## WHAT IS NEEDED
Would you set down every entry again, exactly as written?

## EXERCISE MATERIAL

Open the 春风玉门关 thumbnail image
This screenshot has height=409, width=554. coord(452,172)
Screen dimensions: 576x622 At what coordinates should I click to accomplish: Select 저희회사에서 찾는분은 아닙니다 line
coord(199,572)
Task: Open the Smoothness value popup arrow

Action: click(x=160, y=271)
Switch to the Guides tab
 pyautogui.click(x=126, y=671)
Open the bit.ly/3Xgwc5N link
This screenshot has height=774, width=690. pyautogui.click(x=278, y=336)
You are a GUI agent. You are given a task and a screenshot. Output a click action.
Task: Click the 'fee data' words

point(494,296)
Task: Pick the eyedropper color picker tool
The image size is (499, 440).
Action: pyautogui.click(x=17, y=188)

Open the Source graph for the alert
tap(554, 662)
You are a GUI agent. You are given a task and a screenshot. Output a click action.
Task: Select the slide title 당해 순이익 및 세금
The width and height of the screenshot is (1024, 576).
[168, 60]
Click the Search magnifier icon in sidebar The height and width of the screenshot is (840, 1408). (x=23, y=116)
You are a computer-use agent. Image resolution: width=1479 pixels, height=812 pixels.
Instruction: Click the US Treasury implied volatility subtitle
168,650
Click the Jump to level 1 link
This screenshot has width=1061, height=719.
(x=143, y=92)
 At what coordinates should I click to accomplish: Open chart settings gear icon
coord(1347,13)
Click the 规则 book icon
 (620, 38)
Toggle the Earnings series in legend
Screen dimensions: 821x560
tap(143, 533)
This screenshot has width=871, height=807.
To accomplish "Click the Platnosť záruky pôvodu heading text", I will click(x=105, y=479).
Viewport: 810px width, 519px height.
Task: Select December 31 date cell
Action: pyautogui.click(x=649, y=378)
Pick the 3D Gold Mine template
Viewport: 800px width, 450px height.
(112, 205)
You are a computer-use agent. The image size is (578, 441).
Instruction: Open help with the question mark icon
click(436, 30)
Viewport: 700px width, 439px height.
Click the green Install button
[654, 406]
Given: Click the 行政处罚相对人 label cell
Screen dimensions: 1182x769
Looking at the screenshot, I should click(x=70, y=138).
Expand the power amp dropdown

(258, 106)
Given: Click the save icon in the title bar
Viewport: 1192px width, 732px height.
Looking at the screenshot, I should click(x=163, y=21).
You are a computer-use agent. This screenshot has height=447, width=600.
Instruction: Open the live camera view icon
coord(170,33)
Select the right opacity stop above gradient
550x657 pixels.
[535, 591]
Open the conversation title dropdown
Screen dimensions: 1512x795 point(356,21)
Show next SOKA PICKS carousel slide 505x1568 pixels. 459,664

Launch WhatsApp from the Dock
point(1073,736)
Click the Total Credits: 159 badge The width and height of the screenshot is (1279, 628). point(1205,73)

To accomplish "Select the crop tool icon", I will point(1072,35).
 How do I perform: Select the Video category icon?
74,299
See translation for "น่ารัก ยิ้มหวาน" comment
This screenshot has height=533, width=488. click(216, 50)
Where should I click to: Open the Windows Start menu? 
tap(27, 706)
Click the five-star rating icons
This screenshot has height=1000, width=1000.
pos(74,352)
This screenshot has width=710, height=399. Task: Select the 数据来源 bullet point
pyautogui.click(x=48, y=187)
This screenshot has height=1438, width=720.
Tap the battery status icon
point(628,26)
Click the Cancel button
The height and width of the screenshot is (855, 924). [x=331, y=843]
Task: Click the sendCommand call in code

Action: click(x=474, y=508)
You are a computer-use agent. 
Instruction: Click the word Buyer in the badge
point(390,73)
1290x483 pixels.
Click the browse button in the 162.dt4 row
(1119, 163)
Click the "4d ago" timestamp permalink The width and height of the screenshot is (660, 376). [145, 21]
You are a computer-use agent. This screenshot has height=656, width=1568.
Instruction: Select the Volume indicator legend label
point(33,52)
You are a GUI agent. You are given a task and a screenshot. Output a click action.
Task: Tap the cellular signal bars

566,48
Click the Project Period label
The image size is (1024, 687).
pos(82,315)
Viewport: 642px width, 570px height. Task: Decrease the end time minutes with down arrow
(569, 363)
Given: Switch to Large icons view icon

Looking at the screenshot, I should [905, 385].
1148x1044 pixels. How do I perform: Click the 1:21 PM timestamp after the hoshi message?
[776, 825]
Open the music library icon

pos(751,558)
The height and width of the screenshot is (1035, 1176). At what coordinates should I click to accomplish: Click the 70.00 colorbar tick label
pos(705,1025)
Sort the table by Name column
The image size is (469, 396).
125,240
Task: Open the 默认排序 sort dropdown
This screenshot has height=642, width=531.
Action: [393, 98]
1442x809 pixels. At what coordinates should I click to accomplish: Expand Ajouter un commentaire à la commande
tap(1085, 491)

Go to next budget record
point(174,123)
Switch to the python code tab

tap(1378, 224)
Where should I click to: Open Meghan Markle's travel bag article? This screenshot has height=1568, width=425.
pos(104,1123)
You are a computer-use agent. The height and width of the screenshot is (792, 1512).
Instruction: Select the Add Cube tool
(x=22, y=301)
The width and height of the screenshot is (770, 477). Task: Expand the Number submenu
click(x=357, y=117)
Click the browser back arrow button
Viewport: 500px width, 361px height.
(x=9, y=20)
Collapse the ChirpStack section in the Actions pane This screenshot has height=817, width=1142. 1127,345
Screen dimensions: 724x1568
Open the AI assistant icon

## ANSWER BELOW
Open the 春风玉门关 thumbnail image
This screenshot has height=409, width=554. coord(452,172)
Screen dimensions: 576x622 At what coordinates should I click to accomplish: Select 저희회사에서 찾는분은 아닙니다 line
coord(199,572)
Task: Open the Smoothness value popup arrow

Action: click(x=160, y=271)
Switch to the Guides tab
 pyautogui.click(x=126, y=671)
Open the bit.ly/3Xgwc5N link
This screenshot has height=774, width=690. pyautogui.click(x=278, y=336)
You are a GUI agent. You are given a task and a screenshot. Output a click action.
Task: Click the 'fee data' words

point(494,296)
Task: Pick the eyedropper color picker tool
The image size is (499, 440).
Action: pyautogui.click(x=17, y=188)

Open the Source graph for the alert
tap(554, 662)
You are a GUI agent. You are given a task and a screenshot. Output a click action.
Task: Select the slide title 당해 순이익 및 세금
The width and height of the screenshot is (1024, 576).
[168, 60]
Click the Search magnifier icon in sidebar The height and width of the screenshot is (840, 1408). (x=23, y=116)
You are a computer-use agent. Image resolution: width=1479 pixels, height=812 pixels.
Instruction: Click the US Treasury implied volatility subtitle
168,650
Click the Jump to level 1 link
This screenshot has width=1061, height=719.
(x=143, y=92)
 At what coordinates should I click to accomplish: Open chart settings gear icon
coord(1347,13)
Click the 规则 book icon
 (620, 38)
Toggle the Earnings series in legend
Screen dimensions: 821x560
tap(143, 533)
This screenshot has width=871, height=807.
To accomplish "Click the Platnosť záruky pôvodu heading text", I will click(x=105, y=479).
Viewport: 810px width, 519px height.
Task: Select December 31 date cell
Action: pyautogui.click(x=649, y=378)
Pick the 3D Gold Mine template
Viewport: 800px width, 450px height.
(112, 205)
You are a computer-use agent. The image size is (578, 441).
Instruction: Open help with the question mark icon
click(436, 30)
Viewport: 700px width, 439px height.
Click the green Install button
[654, 406]
Given: Click the 行政处罚相对人 label cell
Screen dimensions: 1182x769
Looking at the screenshot, I should click(x=70, y=138).
Expand the power amp dropdown

(258, 106)
Given: Click the save icon in the title bar
Viewport: 1192px width, 732px height.
Looking at the screenshot, I should click(x=163, y=21).
You are a computer-use agent. This screenshot has height=447, width=600.
Instruction: Open the live camera view icon
coord(170,33)
Select the right opacity stop above gradient
550x657 pixels.
[535, 591]
Open the conversation title dropdown
Screen dimensions: 1512x795 point(356,21)
Show next SOKA PICKS carousel slide 505x1568 pixels. 459,664

Launch WhatsApp from the Dock
point(1073,736)
Click the Total Credits: 159 badge The width and height of the screenshot is (1279, 628). point(1205,73)

To accomplish "Select the crop tool icon", I will point(1072,35).
 How do I perform: Select the Video category icon?
74,299
See translation for "น่ารัก ยิ้มหวาน" comment
This screenshot has height=533, width=488. click(216, 50)
Where should I click to: Open the Windows Start menu? 
tap(27, 706)
Click the five-star rating icons
This screenshot has height=1000, width=1000.
pos(74,352)
This screenshot has width=710, height=399. Task: Select the 数据来源 bullet point
pyautogui.click(x=48, y=187)
This screenshot has height=1438, width=720.
Tap the battery status icon
point(628,26)
Click the Cancel button
The height and width of the screenshot is (855, 924). [x=331, y=843]
Task: Click the sendCommand call in code

Action: click(x=474, y=508)
You are a computer-use agent. 
Instruction: Click the word Buyer in the badge
point(390,73)
1290x483 pixels.
Click the browse button in the 162.dt4 row
(1119, 163)
Click the "4d ago" timestamp permalink The width and height of the screenshot is (660, 376). [145, 21]
You are a computer-use agent. This screenshot has height=656, width=1568.
Instruction: Select the Volume indicator legend label
point(33,52)
You are a GUI agent. You are given a task and a screenshot. Output a click action.
Task: Tap the cellular signal bars

566,48
Click the Project Period label
The image size is (1024, 687).
pos(82,315)
Viewport: 642px width, 570px height. Task: Decrease the end time minutes with down arrow
(569, 363)
Given: Switch to Large icons view icon

Looking at the screenshot, I should [905, 385].
1148x1044 pixels. How do I perform: Click the 1:21 PM timestamp after the hoshi message?
[776, 825]
Open the music library icon

pos(751,558)
The height and width of the screenshot is (1035, 1176). At what coordinates should I click to accomplish: Click the 70.00 colorbar tick label
pos(705,1025)
Sort the table by Name column
The image size is (469, 396).
125,240
Task: Open the 默认排序 sort dropdown
This screenshot has height=642, width=531.
Action: [393, 98]
1442x809 pixels. At what coordinates should I click to accomplish: Expand Ajouter un commentaire à la commande
tap(1085, 491)

Go to next budget record
point(174,123)
Switch to the python code tab

tap(1378, 224)
Where should I click to: Open Meghan Markle's travel bag article? This screenshot has height=1568, width=425.
pos(104,1123)
You are a computer-use agent. The height and width of the screenshot is (792, 1512).
Instruction: Select the Add Cube tool
(x=22, y=301)
The width and height of the screenshot is (770, 477). Task: Expand the Number submenu
click(x=357, y=117)
Click the browser back arrow button
Viewport: 500px width, 361px height.
(x=9, y=20)
Collapse the ChirpStack section in the Actions pane This screenshot has height=817, width=1142. 1127,345
Screen dimensions: 724x1568
Open the AI assistant icon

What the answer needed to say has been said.